Éducation, cultures et pouvoirs

Cet axe regroupe des chercheurs dont les travaux couvrent les quatre périodes de l’histoire et qui explorent les interrelations entre savoirs, cultures et politique. Pour la période 2020-2025, l’équipe s’engage dans deux chantiers qui s’inscrivent dans la continuité des travaux conduits durant le contrat écoulé, tout en ouvrant et développant de nouvelles perspectives. Ils ont pour objet, d’une part, la constitution et la transmission des savoirs, les institutions (établissements scolaires, universités…) au sein desquelles s’opèrent ces processus et enfin les sujets qui sont impliqués ;  d’autre part, les formes et expressions des pouvoirs politiques.

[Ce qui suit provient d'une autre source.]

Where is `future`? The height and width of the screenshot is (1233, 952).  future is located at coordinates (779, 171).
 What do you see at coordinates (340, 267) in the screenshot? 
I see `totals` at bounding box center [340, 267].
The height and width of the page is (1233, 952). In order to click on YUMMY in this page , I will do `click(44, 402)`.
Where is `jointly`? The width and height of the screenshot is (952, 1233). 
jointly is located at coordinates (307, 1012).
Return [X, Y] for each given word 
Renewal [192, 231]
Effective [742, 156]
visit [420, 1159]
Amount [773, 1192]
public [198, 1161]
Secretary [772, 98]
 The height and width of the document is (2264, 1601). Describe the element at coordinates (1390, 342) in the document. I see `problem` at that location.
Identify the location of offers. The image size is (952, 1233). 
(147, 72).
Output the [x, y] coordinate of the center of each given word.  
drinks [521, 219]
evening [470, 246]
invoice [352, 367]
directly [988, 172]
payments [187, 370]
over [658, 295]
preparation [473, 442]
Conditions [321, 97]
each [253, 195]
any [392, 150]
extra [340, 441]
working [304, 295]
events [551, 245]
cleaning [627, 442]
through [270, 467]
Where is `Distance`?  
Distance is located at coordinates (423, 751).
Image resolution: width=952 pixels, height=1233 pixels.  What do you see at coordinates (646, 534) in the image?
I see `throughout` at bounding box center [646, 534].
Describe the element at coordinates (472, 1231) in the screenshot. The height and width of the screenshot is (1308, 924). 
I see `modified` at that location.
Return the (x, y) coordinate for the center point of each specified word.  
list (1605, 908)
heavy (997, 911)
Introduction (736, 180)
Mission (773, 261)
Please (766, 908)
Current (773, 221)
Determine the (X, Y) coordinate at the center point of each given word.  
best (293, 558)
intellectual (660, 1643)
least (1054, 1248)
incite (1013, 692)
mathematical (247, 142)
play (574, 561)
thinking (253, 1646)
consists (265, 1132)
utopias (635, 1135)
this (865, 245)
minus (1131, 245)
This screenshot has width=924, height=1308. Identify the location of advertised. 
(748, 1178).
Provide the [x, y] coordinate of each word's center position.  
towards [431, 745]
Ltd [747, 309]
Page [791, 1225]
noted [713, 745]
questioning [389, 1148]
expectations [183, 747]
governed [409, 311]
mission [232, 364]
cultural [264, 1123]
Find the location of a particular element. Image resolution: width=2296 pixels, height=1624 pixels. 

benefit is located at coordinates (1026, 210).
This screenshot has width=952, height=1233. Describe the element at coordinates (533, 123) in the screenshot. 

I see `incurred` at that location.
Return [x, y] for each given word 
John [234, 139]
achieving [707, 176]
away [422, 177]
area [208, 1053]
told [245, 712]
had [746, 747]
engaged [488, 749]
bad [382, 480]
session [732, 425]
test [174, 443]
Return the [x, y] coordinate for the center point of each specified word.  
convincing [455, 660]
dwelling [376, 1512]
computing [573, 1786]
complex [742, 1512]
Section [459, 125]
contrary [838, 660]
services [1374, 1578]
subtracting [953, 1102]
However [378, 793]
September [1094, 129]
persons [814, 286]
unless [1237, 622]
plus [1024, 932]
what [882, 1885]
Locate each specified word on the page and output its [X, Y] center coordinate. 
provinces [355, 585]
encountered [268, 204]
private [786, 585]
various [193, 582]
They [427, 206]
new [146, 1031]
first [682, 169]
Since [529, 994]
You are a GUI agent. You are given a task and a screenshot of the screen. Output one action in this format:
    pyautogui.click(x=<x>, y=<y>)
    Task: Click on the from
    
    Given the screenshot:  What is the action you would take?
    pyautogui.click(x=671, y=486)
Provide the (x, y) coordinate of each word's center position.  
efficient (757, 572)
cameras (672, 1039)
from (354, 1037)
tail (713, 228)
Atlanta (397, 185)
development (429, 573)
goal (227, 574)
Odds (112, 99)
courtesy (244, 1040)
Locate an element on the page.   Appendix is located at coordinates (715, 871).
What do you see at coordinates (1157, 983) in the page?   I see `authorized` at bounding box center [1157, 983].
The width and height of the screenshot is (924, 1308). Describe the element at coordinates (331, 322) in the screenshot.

Responsable : Stéphane Lembré, maître de conférences HDR d’histoire contemporaine

    1. Histoire de l’éducation

Au cours de la période 2020-2025, l’équipe se propose de travailler quatre thèmes qui, en continuité avec les contrats précédents, placent « les acteurs éducatifs en contextes » au cœur de ses analyses tout en élargissant les champs étudiés et en confrontant ceux-ci dans une perspective plus internationale.

1.1. Parcours des élèves et des étudiants en contextes : caractéristiques sociales, coût des études, orientation professionnelle et accès au monde du travail

Il s’agit ici à la fois de poursuivre le travail mené depuis quatre ans sur l’histoire des élèves, tout en le réorientant sur ses dimensions les plus inédites.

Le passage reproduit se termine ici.